Esai Mata Kuliah Organisasi Internasional Nama: Tangguh NPM: 0706291426
Departemen Ilmu Hubungan Internasional Universitas Indonesia
Lunak, Melemah, dan Akhirnya Padam: Kegagalan PBB Bertindak dalam Penyelesaian Damai Timor Timur karena Akumulasi Kepentingan Amerika Serikat “East Timor was truly a Western-made tragedy in the 1970s and 1980s... [Our study] reveals the sorry history of Australian and American duplicity, deceit and hypocrisy on the question [East Timor], and shows how these advanced countries have been accomplices to one of the greatest tragedies in international affairs since World War II. The evidence is more than enough to place Canberra and Washington in the dock alongside Jakarta.”—Mark Aarons dan Robert Domm dalam East Timor: A Western Made Tragedy (Sydney: The Left Book Club, 1992)

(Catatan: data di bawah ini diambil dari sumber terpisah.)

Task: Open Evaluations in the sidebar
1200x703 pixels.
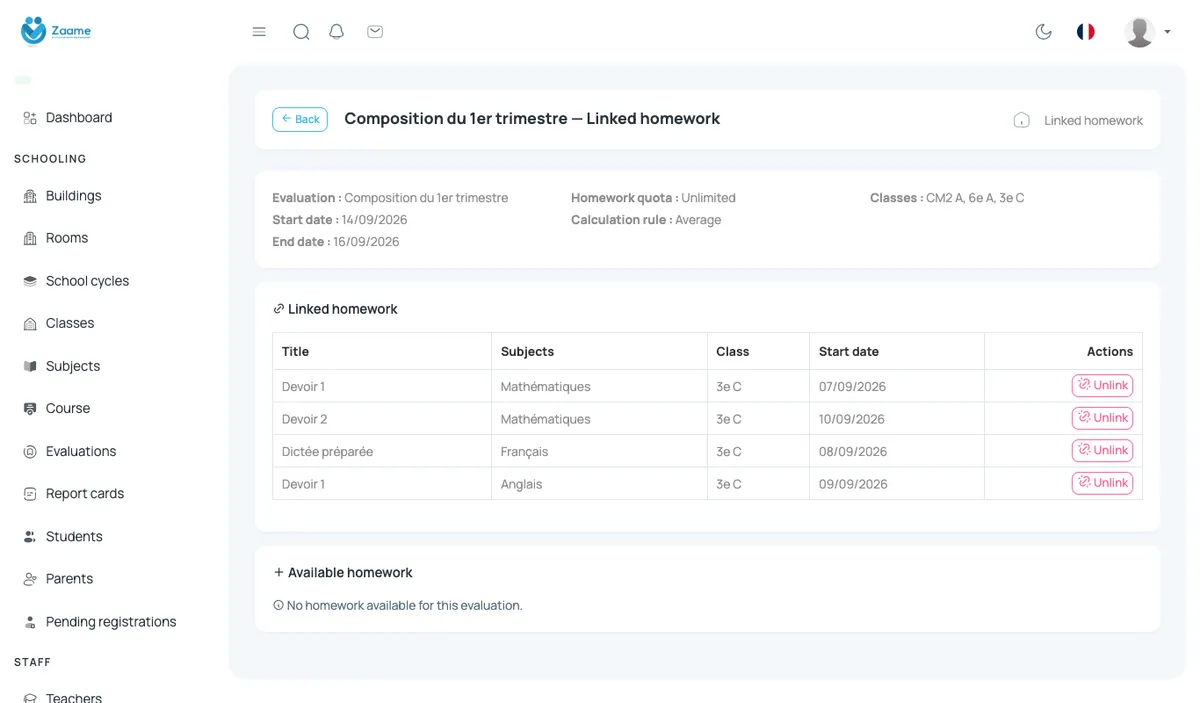Action: [x=70, y=451]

Sebuah Overview Singkat1 Atas permintaan Portugal, menyusul intervensi militer Indonesia di Timor Timur pada 7 Desember 1975, PBB pun mendebatkan tiga isu utama: 1) intervensi Indonesia di Timor Timur, 2) hak rakyat Timor Timur atas penentuan nasib sendiri, dan 3) aneksasi unilateral Indonesia terhadap wilayah tersebut. 12 Desember 1975, Majelis Umum PBB mengeluarkan Resolusi 3485 yang berbunyi, “Mendengar pernyataan perwakilan Portugal, sebagai negara pemerintah, mengenai perkembangan di Timor Timur... (Majelis Umum) benar-benar menyesalkan [deplores—pen.] intervensi militer angkatan bersenjata Indonesia di Timor Portugis... meminta pemerintah Indonesia untuk... menarik secepat mungkin [without delay—pen.] angkatan bersenjatanya dari wilayah tersebut, untuk memungkinkan rakyat di wilayah tersebut menggunakan hak atas penentuan nasib sendiri dan atas kemerdekaan... [dan Dewan Keamanan] untuk mengambil tindakan mendesak untuk melindungi integritas wilayah Timor Portugis dan hak yang tidak dapat dicabut dari rakyatnya atas penentuan nasib sendiri.” Resolusi tersebut diberlakukan setelah memenangkan 72 voting atas 10 yang tidak setuju dan 43 abstain. Indonesia menolak resolusi tersebut sehingga Dewan Keamanan mengadopsi Resolusi 384 pada 22 Desember 1975 dengan suara bulat yang meminta “pemerintah Indonesia untuk menarik mundur secepat mungkin seluruh tentaranya dari wilayah tersebut”. Dewan Keamanan juga mengirimkan utusan khusus ke Timor Timur untuk membuat inspeksi on-the-spot atas situasi di sana sebagai persiapan implementasi resolusi. 29 Desember 1975, Dewan Keamanan menunjuk Mr Vittorio Winspeare Guicciardi sebagai perwakilan khususnya di Timor Timur. Resolusi lainnya, 389, diadopsi Dewan Keamanan pada 22 April 1976, meminta penarikan mundur tentara Indonesia dari wilayah tersebut dan mendesak seluruh negara
1
Bilveer Singh, East Timor, Indonesia and the World: Myths and Realities, Revised Edition (Kuala Lumpur: ADPR Consult (M) Sdn. Bhd, 1996), 98-108. 1
untuk menghormati integritas wilayah Timor Timur sebagaimana hak yang melekat pada rakyatnya untuk menentukan nasibnya sendiri sesuai dengan Resolusi Majelis Umum 1514 (XV). Resolusi Dewan Keamanan 389 mendapat dua voting abstain oleh Amerika Serikat dan Jepang. Pada kasus “aneksasi unilateral” Indonesia terhadap Timor Timur pada 17 Agustus 1976, Majelis Umum mengadopsi resolusi lainnya pada 1 Desember 1976 dengan voting 68 setuju, 20 tidak setuju, dan 49 abstain. Pada 10 November 1977, kembali terjadi voting di United Nations Decolonization Committee yang menolak klaim bahwa “Timor Timur telah terintegrasi kepada Indonesia, karena rakyat wilayah tersebut tidak dapat melaksanakan secara bebas hak mereka untuk menentukan nasib sendiri dan untuk merdeka”. Resolusi tersebut kembali menegaskan resolusi sebelumnya namun tanpa tuntutan penarikan mundur tentara Indonesia. Resolusi tersebut diadopsi dengan 61 setuju, 26 tidak setuju, 47 abstain, dan 14 absen pada saat voting. Resolusi tersebut diperkuat di Majelis Umum pada 28 November 1977 dengan 67 setuju, 26 tidak setuju, 47 abstain, dan 8 absen.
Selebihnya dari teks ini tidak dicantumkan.